Welcome to La La Land
Photo by Anne Fishbein
Other restaurants may be more ambitious, but La Abeja, from the green-sauced enchilada plates to the soft tacos of stewed tongue, tastes like Los Angeles. The chips are warm and oddly heavy; the oily, brick-red salsa is profound. And La Abeja’s carne adobada is just magnificent, thin sheets of marinated pork dyed bright orange with chile paste, crisp as pastry and burnt black at the edges, meat juices concentrated, caramelized into a semigloss sheen that keeps the pork moist even as it kisses it with the vivid taste of the grill. Some carne adobada is wet, sloppy stuff, more about the complexity of spicing than about the forceful flavor of meat. This adobada is primal — cowboy food, almost too intense to eat without folding it first into a tortilla with a spoonful of beans. 3700 N. Figueroa St.; (323) 221-0474. Open Wed.–Mon. Lunch for two, food only, $8–$13. No alcohol.

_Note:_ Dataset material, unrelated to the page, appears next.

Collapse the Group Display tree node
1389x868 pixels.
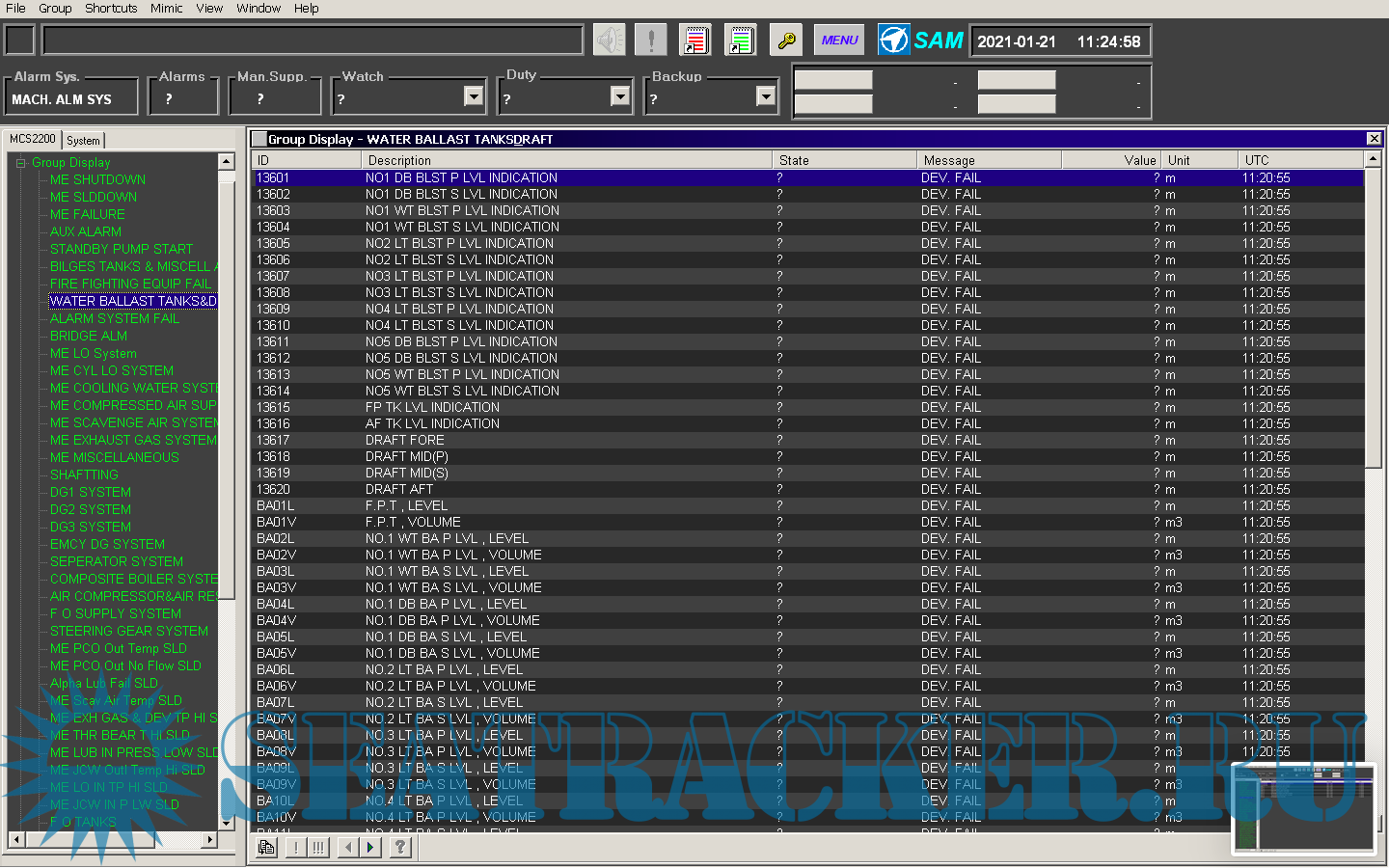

Cash only.
The menu here, vaguely Mexico City–cosmopolitan, is loaded with things such as entomatadas and mole de olla, which turn out to be basically chicken enchiladas and a slightly spicy beef soup, respectively, but which sound ineffably chefly and exotic. The tacos, made with freshly made corn tortillas, are stuffed with sweetly spiced beef picadillo studded with almonds and raisins; with dryish fried pork; with chopped beef and melted cheese. They’re terrific. Terrific too is the musky, complex green mole, alive with a dozen unfamiliar pounded barks and seeds; a soothing chicken soup; delicious, long-cooked pork chops smothered soul-food style in a smoky pasilla gravy; roasted poblano chiles stuffed with a sweet, intricately spiced chicken forcemeat. Somebody has obviously thought about this stuff. 3447 N. Verdugo Road, Glendale; (818) 957-2711. Open daily 10 a.m.–10 p.m. Dinner for two, food only, $12–$15. Beer and wine. Takeout. MC, V.
La Fonda Antioqueña
If the waiter likes you, he may persuade you to order his favorite Colombian soda pop, Manzana, which tastes a little like fresh apples. If you don’t understand something, he’ll pull out a Xeroxed crib sheet explaining that san cocho is oxtail stew, and that bandeja is a traditional Colombian cowboy’s platter of broiled steak, rice and arepa, topped with a fried egg and a strip of fried pig’s hide, which the crib sheet calls “bacon (Colombian Style).” He’ll insist that you order the small fried turnovers, empanadas, and you should! If you prefer meat grilled, you might consider the Ave Maria, which comes with just about everything else: a thin, plate-size marinated steak, tasting strongly of the grill; a dense, spicy chorizo; a thick, smoky pinto-bean stew (awesome!); fried plantains; rice; arepa; and the inevitable strip of pigskin. 4903 Melrose Ave.; (323) 957-5164. Open daily 10 a.m.–9:30 p.m. Dinner for two, food only, $15–$25. Beer and wine. Parking in rear. MC, V.
La Luz del Dia
The last place you’d expect to find a real Mexican joint is among the maraca vendors and befuddled German tourists of Olvera Street, but there it is (and has been for decades), La Luz del Dia, serving cactus salad to the hordes. La Luz is a simple place, and most of what it serves are basic permutations of the two or three things it does best. So whatever you think you ordered — soft tacos, tostadas, whatever — you’ll probably get at least one helping of carnitas or picadillo, the chunky Mexican beef stew that, with its carrots and potatoes, looks like a stew somebody’s mother might have made . . . provided that somebody’s mother has an industrial-size garlic press and a Thai tolerance for chile heat. 1 W. Olvera St., downtown; (213) 628-7495. Open Tues.–Sun. for lunch and dinner. Lunch for two, food only, $9–$11. Beer only. Cash only.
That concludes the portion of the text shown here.